In all of these cases, the question is the same: what happens when men are removed from the equation? Perhaps there is world peace. Perhaps lesbian relationships become the norm. Perhaps dense matrilineal rituals replace our existing societal customs. Perhaps the reproduction of the species is achieved in a different manner, sexlessly—or through a new kind of sex. Perhaps it's a dystopia.

There's no way of knowing for sure, but the simple speculation forces us to reconsider the things we take for granted about our world. For example, imagine living in an all-female colony your whole life, raising only female children, accustomed to a government and an economy run by women, and seeing a man for the very first time. He would appear to be an alien, as in this description from Joanna Russ' iconic story When It Changed:

They are bigger than we are. They are bigger and broader…They are obviously of our species but off, indescribably off, and as my eyes could not and still cannot quite comprehend the lines of those alien bodies, I could not, then, bring myself to touch them…I can only say they were apes with human faces.

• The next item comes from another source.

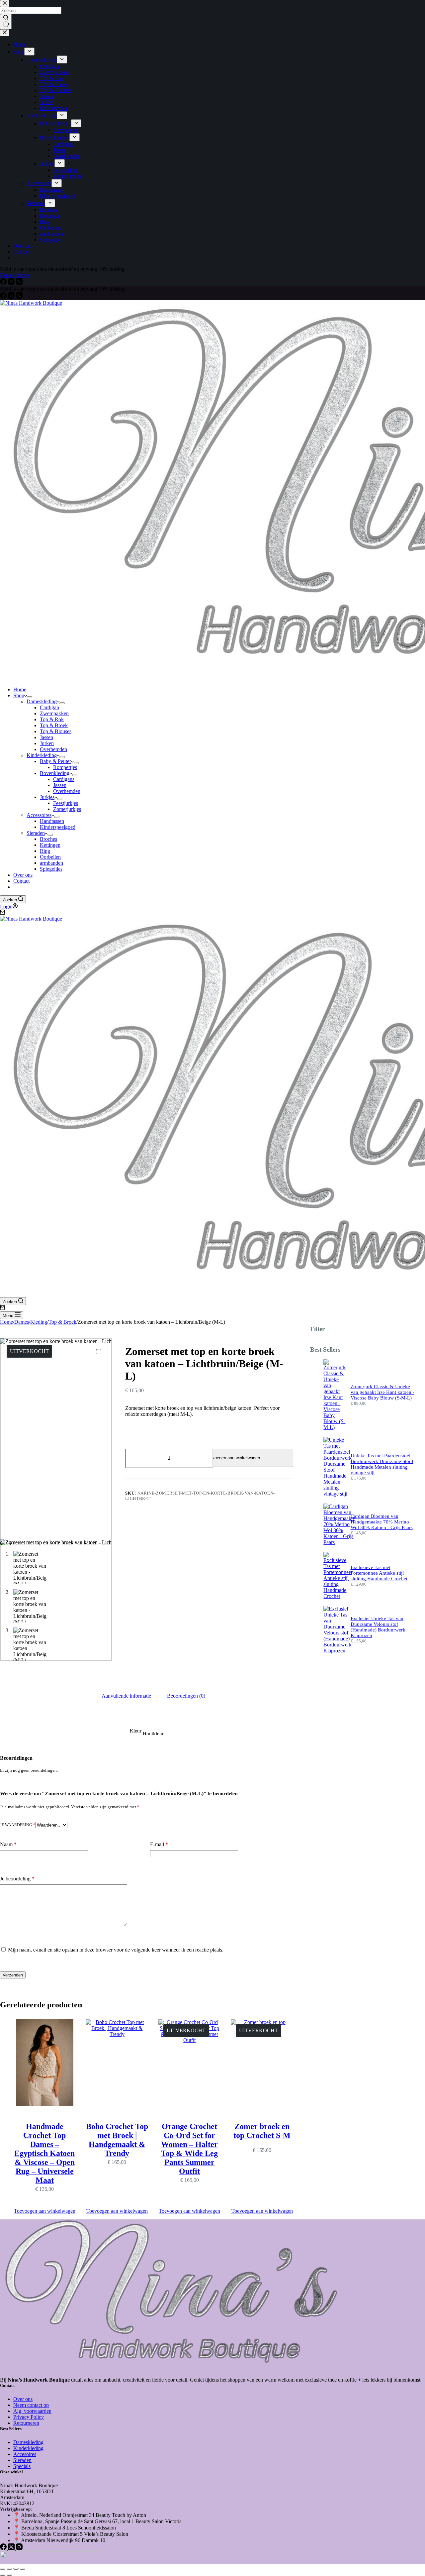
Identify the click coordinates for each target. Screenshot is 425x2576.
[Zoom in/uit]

Talk about cognitive estrangement! It's not surprising that science fiction has been variably discovered, in wave after wave, by communities seeking a creative tool for cultural critique. Its boundaries lie wherever the last person left them. Before the feminists, there were the New-Wavers, who ported literary techniques and the psychedelic insights of the early 60s over to the genre, in the hopes of refracting some light around the uptight establishment.

After them, the deluge: Afrofuturists, cyberpunks, countless subgenre writers tinkering with the tropes of alienness to make a point. Regardless of the agenda, however, science fiction writers always use the same mechanism: change the world in some significant way, tip it on its side. What tumble loose are our preconceptions. Where they land, the ground is never quite so solid again.